AIR: Inspiring mindfulness

Everybody uses air, of course. Not only is it essentially for respiration, it also carries sound: the peal of church bells, the bellow of a pipe organ, the whisper of a Muslim father calling his newborn to holiness. But Buddhists use air, or more accurately, breath, in a unique way: as a vehicle to mindfulness and liberation.

Thousands of years ago, the Buddha instructed followers to sit in the lotus position beneath a shady tree, keep their bodies still and straight and simply pay attention to their breath. Just as rain settles swirling dirt on a dusty road, focusing on the steady back-and-forth of our breath can calm an agitated mind, the Buddha said.

The meditation master actually devoted an entire sutra, or discourse, to the “full awareness of breathing,” in which he explained that breath meditation “if developed and practiced continuously, will give rise to understanding and liberation of the mind.”


Nearly every contemporary Buddhist sect now uses some form of breathing meditation, said Susan Piver, an author and meditation instructor. “In any kind of meditation, you are substituting your mind-stream for another object of attention,” she said. “In some traditions that is an image or a sound; in Buddhism the object is breath.”

Mentally following the breath forces the meditator to focus on the present moment and sharpens their powers of concentration and awareness, according to Piver, whose most recent book is called “Quiet Mind: A Beginner’s Guide to Meditation.”

“Your breath can’t be anywhere but the present.”

While the practice seems simple, it’s not easy, especially for modern minds accustomed to hyper-speed multi-tasking. But even non-Buddhists have begun to pick up forms of mindfulness meditation, using it to reduce stress, depression, and even chronic lower-back pain.

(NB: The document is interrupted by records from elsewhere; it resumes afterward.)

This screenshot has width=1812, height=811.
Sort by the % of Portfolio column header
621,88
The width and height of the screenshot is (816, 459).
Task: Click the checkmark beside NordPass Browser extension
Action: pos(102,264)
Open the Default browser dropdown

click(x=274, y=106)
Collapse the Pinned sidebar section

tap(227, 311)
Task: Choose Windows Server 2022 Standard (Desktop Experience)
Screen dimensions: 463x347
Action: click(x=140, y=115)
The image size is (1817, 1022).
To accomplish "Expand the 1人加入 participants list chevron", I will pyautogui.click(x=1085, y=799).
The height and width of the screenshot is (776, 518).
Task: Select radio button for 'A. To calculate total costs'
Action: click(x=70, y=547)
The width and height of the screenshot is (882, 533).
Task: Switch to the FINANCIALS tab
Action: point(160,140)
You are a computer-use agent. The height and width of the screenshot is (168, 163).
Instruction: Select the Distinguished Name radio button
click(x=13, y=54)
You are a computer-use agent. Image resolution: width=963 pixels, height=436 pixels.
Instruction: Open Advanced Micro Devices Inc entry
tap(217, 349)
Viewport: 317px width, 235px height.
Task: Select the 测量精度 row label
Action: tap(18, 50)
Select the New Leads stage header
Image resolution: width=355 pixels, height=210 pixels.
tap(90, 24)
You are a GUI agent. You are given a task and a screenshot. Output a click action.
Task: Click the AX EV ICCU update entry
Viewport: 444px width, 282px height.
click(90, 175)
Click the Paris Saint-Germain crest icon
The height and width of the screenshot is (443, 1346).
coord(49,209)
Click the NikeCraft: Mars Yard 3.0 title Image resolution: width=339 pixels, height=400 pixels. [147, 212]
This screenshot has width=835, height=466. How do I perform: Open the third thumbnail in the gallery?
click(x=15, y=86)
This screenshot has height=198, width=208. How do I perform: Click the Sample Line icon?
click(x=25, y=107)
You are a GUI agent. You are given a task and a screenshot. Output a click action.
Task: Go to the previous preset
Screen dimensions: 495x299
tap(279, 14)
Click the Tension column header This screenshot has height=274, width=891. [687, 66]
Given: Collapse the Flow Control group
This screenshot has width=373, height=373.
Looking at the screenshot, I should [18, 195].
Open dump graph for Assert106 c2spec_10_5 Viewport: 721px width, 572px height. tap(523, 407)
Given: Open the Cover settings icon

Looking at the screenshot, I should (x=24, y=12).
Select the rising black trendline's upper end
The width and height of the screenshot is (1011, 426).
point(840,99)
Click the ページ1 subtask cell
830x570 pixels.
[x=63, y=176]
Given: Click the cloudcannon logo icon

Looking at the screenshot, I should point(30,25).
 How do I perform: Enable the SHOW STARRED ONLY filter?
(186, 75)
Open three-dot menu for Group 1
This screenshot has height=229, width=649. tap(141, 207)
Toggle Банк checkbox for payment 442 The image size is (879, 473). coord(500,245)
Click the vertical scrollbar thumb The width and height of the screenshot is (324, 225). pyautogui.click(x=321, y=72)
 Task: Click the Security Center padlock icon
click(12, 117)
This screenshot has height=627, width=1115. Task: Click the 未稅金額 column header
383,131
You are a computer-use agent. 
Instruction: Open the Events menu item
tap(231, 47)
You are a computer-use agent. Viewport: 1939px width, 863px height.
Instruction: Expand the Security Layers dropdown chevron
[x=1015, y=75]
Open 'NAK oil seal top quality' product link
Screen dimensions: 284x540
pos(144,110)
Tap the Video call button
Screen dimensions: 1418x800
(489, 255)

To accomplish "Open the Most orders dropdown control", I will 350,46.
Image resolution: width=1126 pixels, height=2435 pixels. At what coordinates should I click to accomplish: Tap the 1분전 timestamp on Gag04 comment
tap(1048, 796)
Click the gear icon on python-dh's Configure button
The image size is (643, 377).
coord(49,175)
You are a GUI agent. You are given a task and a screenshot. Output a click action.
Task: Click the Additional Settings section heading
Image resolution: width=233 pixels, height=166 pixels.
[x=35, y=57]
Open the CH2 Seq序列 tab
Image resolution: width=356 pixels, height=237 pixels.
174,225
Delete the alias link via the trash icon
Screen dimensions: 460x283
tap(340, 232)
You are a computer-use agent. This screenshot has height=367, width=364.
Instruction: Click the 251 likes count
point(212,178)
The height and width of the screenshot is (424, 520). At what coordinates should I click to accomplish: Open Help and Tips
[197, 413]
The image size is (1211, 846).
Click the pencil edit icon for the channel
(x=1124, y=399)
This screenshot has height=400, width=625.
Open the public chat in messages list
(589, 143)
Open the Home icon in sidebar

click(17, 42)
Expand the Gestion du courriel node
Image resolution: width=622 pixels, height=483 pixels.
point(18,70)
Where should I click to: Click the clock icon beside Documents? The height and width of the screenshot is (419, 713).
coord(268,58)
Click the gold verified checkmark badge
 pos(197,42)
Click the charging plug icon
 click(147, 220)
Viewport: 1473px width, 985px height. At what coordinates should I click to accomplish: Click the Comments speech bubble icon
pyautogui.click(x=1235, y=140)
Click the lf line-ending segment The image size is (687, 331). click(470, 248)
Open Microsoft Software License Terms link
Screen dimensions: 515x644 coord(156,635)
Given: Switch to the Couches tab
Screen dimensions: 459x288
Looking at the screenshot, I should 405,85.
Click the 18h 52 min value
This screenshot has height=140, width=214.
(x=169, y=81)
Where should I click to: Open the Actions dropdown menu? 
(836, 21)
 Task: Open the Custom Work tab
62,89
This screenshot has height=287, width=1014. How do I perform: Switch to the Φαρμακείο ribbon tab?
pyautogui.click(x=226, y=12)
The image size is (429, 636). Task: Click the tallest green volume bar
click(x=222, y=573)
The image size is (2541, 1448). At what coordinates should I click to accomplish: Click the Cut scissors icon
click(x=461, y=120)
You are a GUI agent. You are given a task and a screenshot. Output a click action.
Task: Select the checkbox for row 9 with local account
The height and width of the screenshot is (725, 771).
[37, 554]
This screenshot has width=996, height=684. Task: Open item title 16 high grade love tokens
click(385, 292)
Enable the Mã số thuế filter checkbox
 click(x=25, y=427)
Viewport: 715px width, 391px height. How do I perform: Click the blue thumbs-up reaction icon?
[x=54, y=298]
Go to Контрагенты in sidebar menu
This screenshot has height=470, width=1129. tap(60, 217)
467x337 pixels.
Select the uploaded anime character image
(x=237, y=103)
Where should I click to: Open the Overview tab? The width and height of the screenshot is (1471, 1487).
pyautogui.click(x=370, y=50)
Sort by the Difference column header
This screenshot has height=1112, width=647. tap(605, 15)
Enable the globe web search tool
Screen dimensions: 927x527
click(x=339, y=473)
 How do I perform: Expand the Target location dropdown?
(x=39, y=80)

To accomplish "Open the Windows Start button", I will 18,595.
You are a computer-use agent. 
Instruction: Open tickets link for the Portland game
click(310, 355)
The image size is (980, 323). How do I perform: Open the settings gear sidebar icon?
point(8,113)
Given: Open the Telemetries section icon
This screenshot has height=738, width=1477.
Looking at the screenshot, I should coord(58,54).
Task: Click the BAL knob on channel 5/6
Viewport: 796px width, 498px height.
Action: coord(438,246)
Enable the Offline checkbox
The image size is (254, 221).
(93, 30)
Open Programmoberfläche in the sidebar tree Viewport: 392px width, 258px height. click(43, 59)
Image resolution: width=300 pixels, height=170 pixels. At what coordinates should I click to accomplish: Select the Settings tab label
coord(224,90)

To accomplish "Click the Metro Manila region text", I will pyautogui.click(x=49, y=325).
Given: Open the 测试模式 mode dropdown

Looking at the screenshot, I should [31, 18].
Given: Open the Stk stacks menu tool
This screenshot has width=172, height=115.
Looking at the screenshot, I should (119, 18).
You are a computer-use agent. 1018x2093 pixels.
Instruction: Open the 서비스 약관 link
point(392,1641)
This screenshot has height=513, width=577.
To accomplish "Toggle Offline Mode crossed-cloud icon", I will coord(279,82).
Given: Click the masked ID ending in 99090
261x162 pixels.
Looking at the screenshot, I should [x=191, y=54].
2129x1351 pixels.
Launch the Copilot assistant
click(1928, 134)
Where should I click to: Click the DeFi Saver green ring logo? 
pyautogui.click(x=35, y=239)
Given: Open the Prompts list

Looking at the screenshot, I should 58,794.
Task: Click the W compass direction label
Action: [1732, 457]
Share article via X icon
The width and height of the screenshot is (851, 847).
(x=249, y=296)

EARTH: The beginning and end

Whoever we are and wherever we go, everybody has the same final destination, according to the Bible. “All go to the same place,” the Book of Ecclesiastes says. “All come from dust, and to dust all return.”

Jews commemorate this dusty fate at funerals, when the deceased are buried in simple, bio-degradable caskets that allow the body, eventually, to “mingle with the earth,” said Rabbi Judith Hauptman, a professor of Talmud and rabbinic culture at New York’s Jewish Theological Seminary. In Israel, not even coffins are used, in order to speed up the body’s blending with sacred soil, she said.

For Muslims, being buried without a coffin is considered a parting gift to the world. “Giving your body back to the earth is seen as one of the last acts of generosity that you can do,” said Omid Safi, a Muslim scholar and author of “Memories of Muhammad,” a new biography of Islam’s founder. Islamic literature is filled with tales of flowers blooming from gravesites, Safi added.


Some Jews sprinkle the body with dust from Israel, placing it on the deceased’s eyes, forehead, heart, and, for males, the area of their circumcision, as a reminder of the covenant between God and Abraham, according to Samuel Heilman’s 2001 book “When a Jew Dies.” At grave-side services, mourners will shovel dirt, preferably from the Holy Land, on the coffin, using the convex side of a shovel to symbolize the difficulty of dealing with death, until the coffin is hidden from sight.

Tradition holds that when the Messiah comes, Jews will be resurrected on the Mount of Olives in Israel, which is one reason Jewish law discourages cremation, said Hauptman. “It’s a whole lot easier to put you back together if your bones are there,” she said.

When the End of Days arrives, souls buried outside of Israel will begin an arduous journey through underground tunnels to the Holy Land. Sometimes a little bag of Israeli soil is placed with the deceased in order to help them find their way. “If they bring a little soil with them, somehow it’s going to ease their journey,” Hauptman said.